Please output only the lines running from the one that contains "This screenshot has width=1029, height=456." through the last line of the data below, exactly as they stand, with no pictures.

Stored entries:
*** Block opens ***

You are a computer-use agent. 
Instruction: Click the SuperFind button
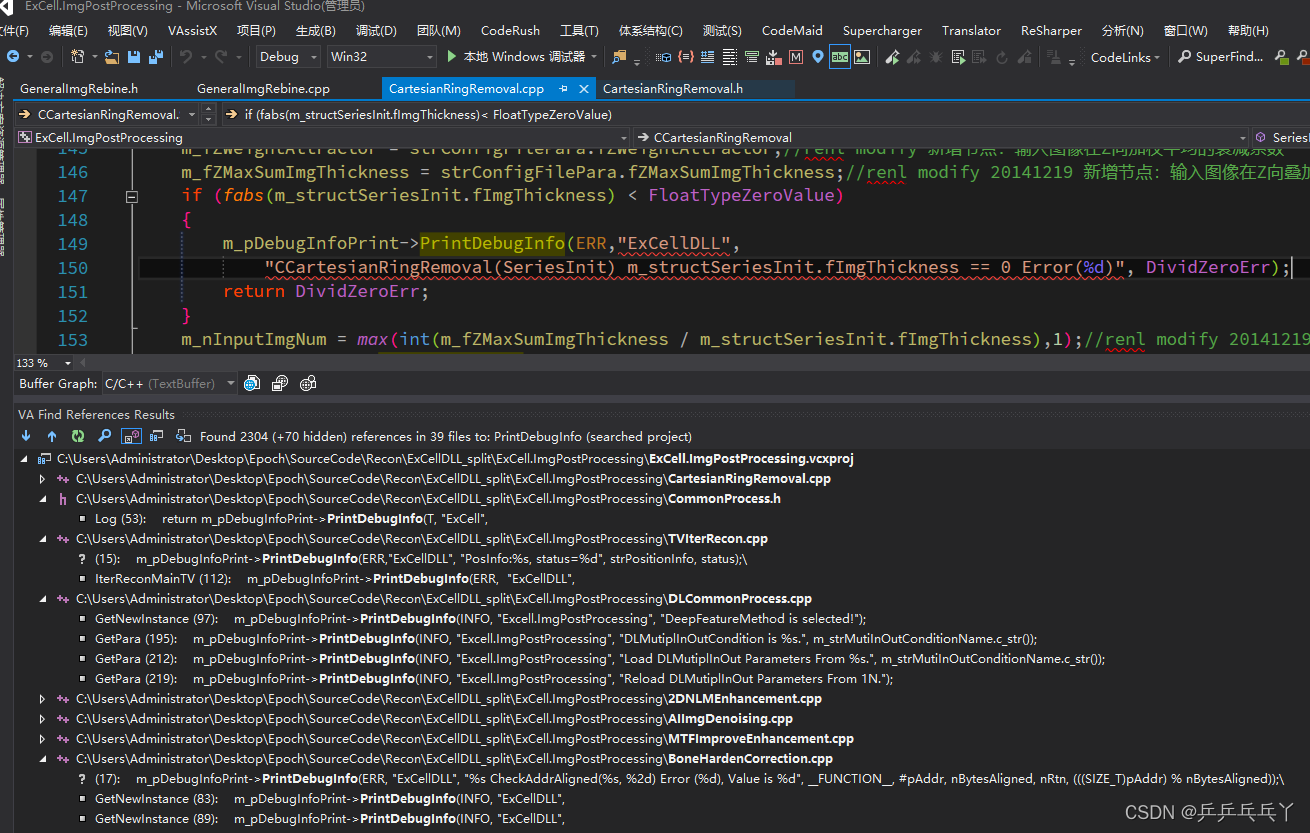pos(1220,57)
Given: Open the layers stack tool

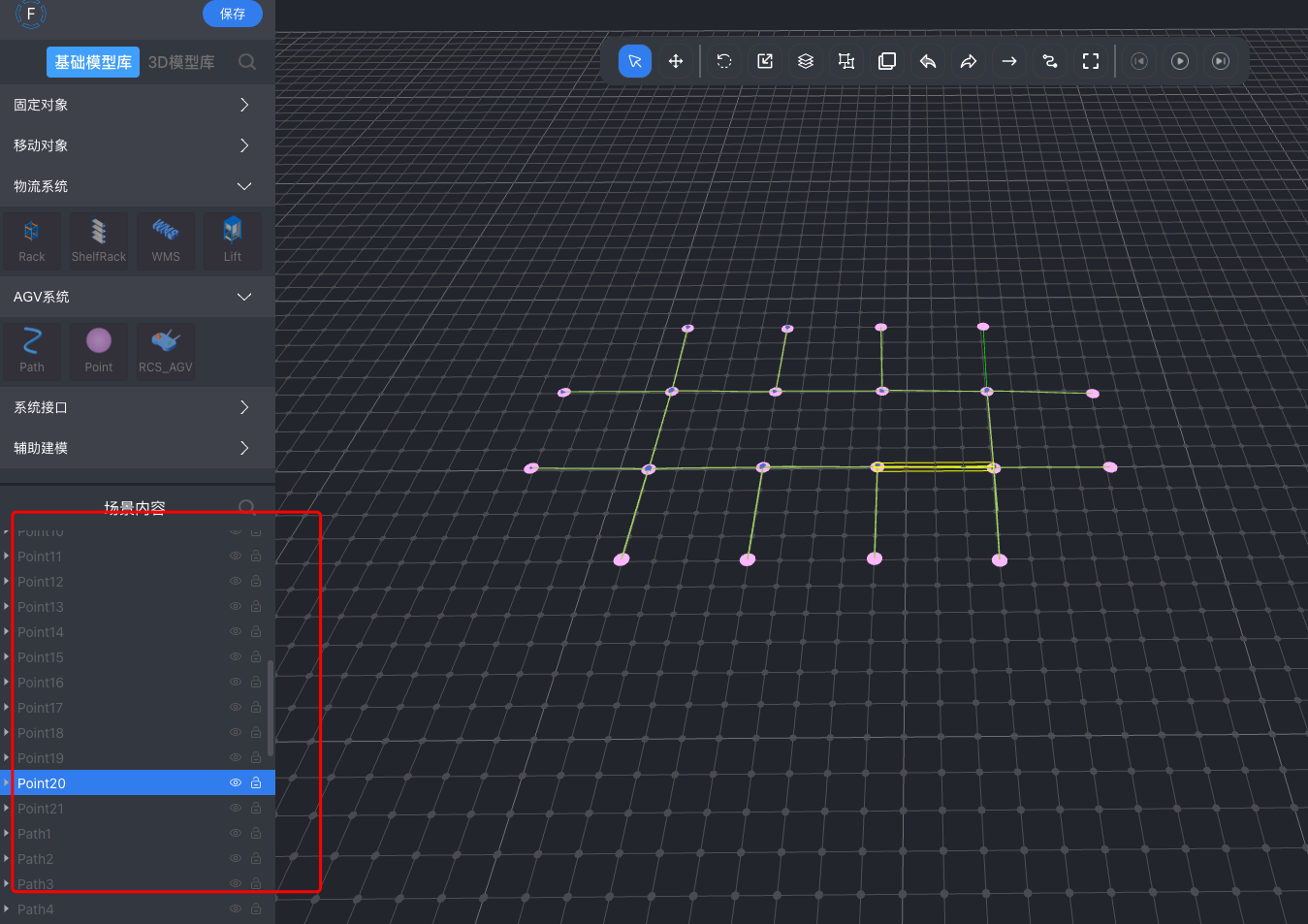Looking at the screenshot, I should 806,61.
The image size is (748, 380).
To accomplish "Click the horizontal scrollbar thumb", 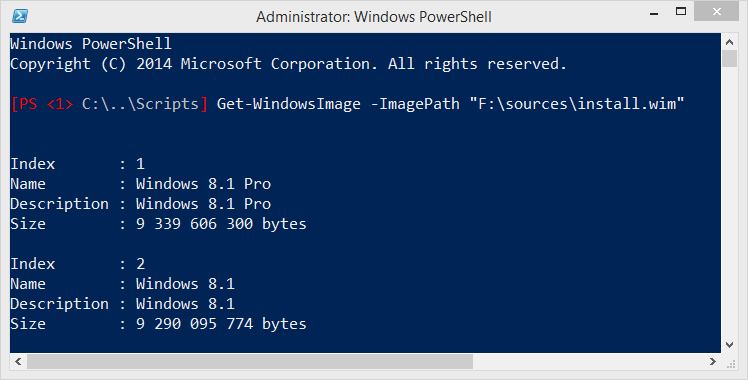I will click(x=249, y=361).
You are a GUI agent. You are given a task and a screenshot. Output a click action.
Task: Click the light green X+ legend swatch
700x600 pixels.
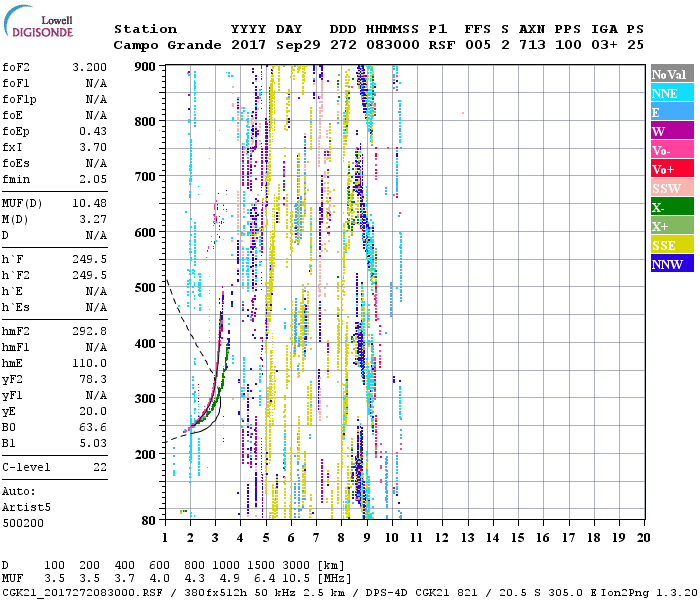(671, 226)
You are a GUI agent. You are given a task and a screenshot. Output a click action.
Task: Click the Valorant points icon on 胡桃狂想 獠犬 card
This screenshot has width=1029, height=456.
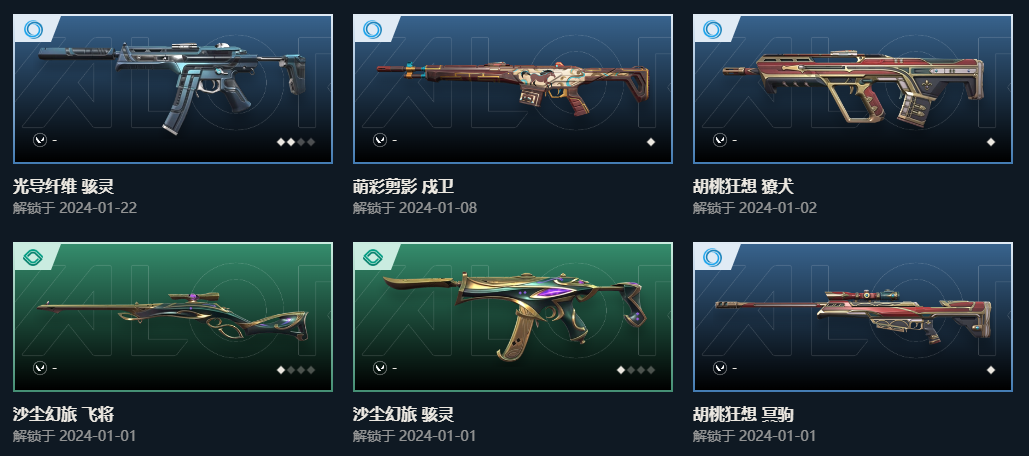click(x=720, y=140)
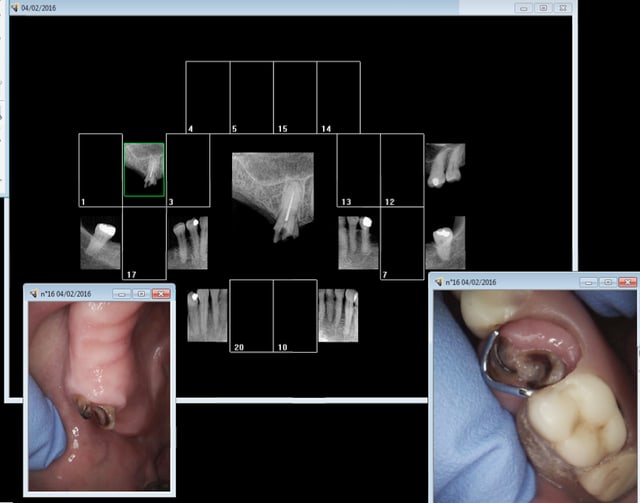Pick empty image slot number 10

coord(295,316)
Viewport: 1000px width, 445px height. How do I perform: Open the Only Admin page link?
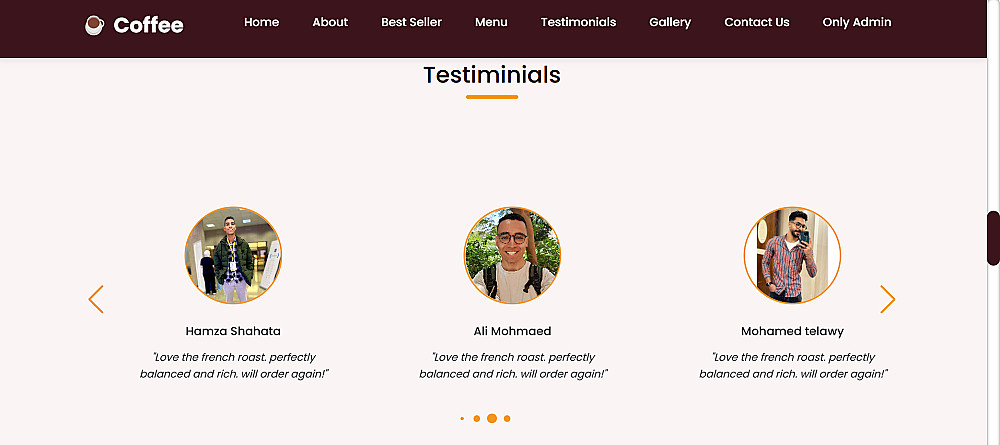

*** Block closes ***

• [RESULT]:
This screenshot has width=1029, height=456.
click(x=720, y=140)
Pick empty image slot number 10

coord(295,316)
Viewport: 1000px width, 445px height. How do I perform: Open the Only Admin page link?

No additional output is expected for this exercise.